Problem to work on:
In the entries that follow, the first line to write out is the one containing "You are a computer-use", and the last is the one containing "Screen dimensions: 980x1209". Reproduce that stretch exactly, with nothing before or after it.

Entries supplied:
════

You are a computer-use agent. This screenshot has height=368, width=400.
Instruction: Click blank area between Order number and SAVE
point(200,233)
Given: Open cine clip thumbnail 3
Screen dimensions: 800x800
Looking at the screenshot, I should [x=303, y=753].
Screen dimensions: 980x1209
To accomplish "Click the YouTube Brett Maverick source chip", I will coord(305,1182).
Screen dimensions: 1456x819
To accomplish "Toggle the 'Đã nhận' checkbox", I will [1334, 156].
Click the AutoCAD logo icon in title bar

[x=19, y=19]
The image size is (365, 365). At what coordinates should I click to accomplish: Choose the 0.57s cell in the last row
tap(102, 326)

════

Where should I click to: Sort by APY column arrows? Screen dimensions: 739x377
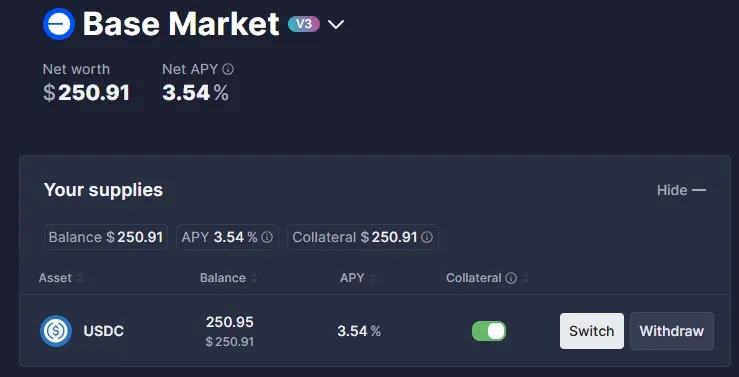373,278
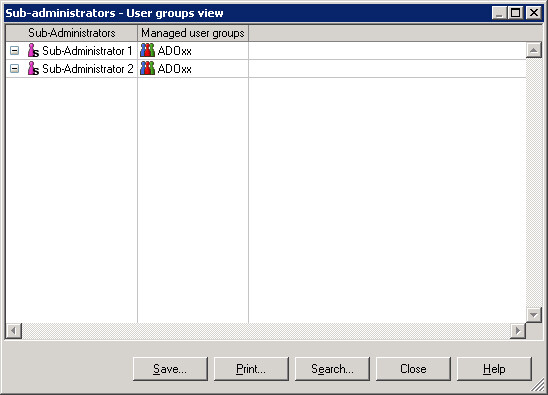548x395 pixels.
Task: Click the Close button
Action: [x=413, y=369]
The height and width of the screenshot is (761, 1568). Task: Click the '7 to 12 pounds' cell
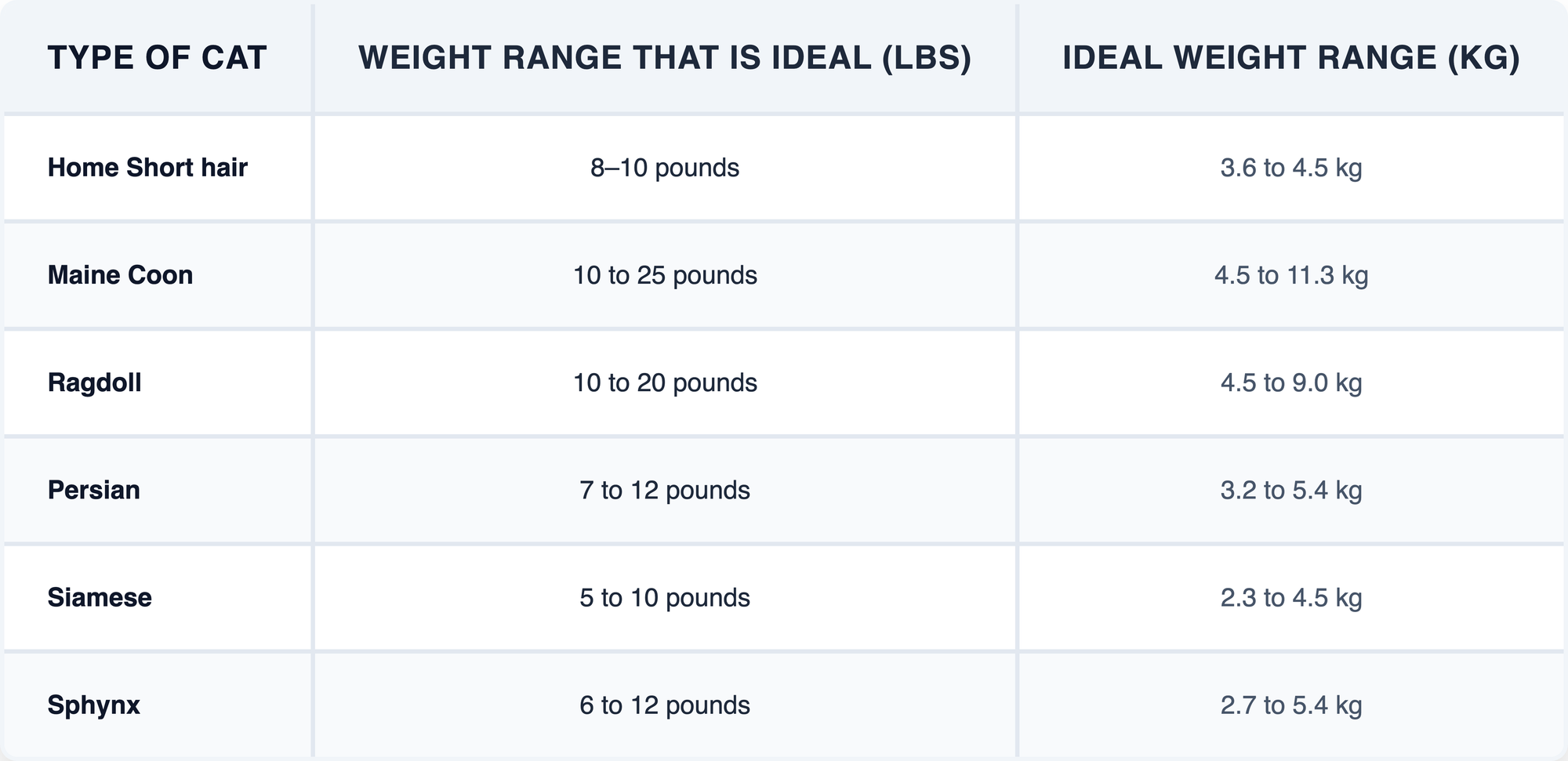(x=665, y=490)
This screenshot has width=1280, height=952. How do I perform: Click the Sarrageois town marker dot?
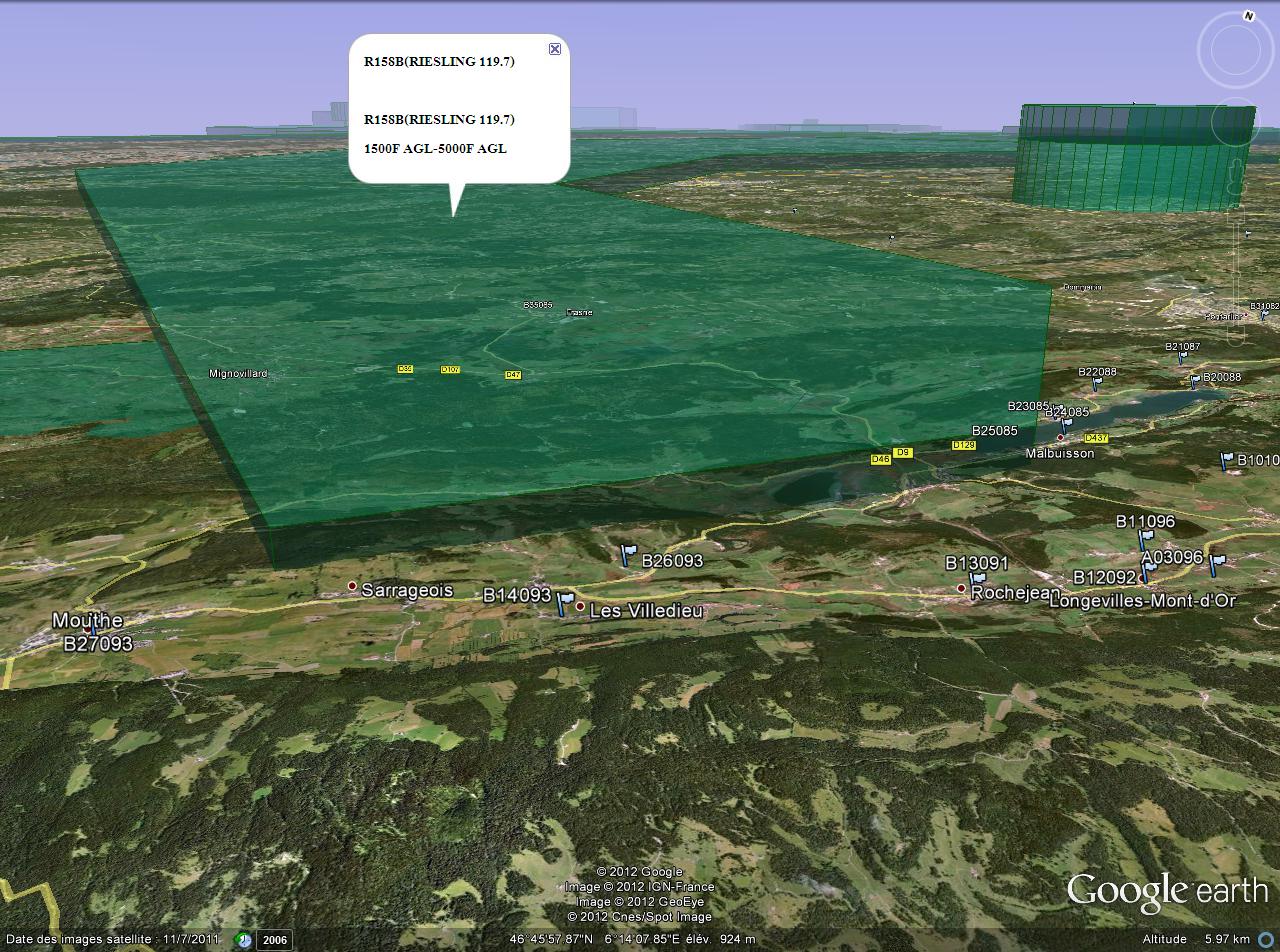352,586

════

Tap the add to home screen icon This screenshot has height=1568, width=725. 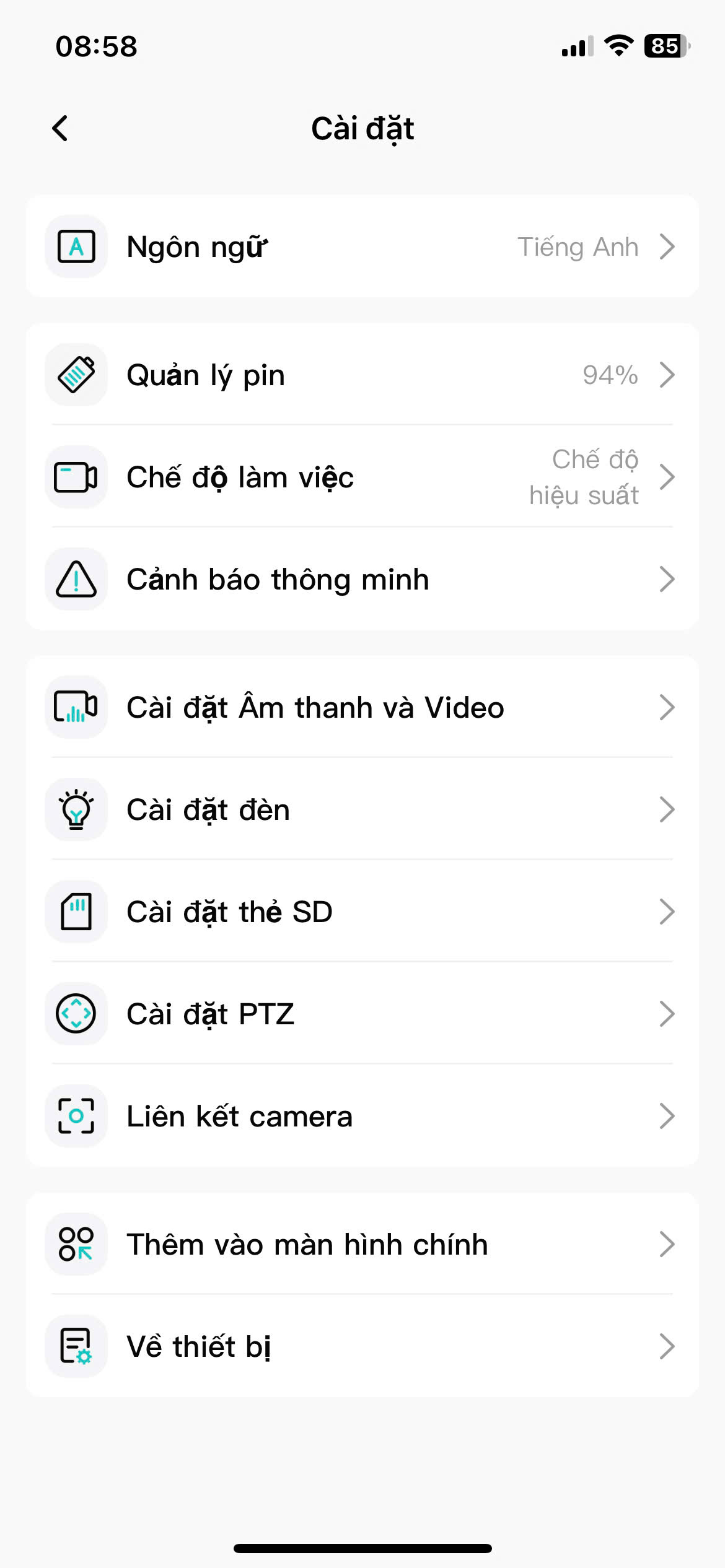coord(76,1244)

════

Result of this task:
You are a computer-use agent. This screenshot has height=368, width=400.
Instruction: Click blank area between Order number and SAVE
point(200,233)
Given: Open cine clip thumbnail 3
Screen dimensions: 800x800
Looking at the screenshot, I should [x=303, y=753].
Screen dimensions: 980x1209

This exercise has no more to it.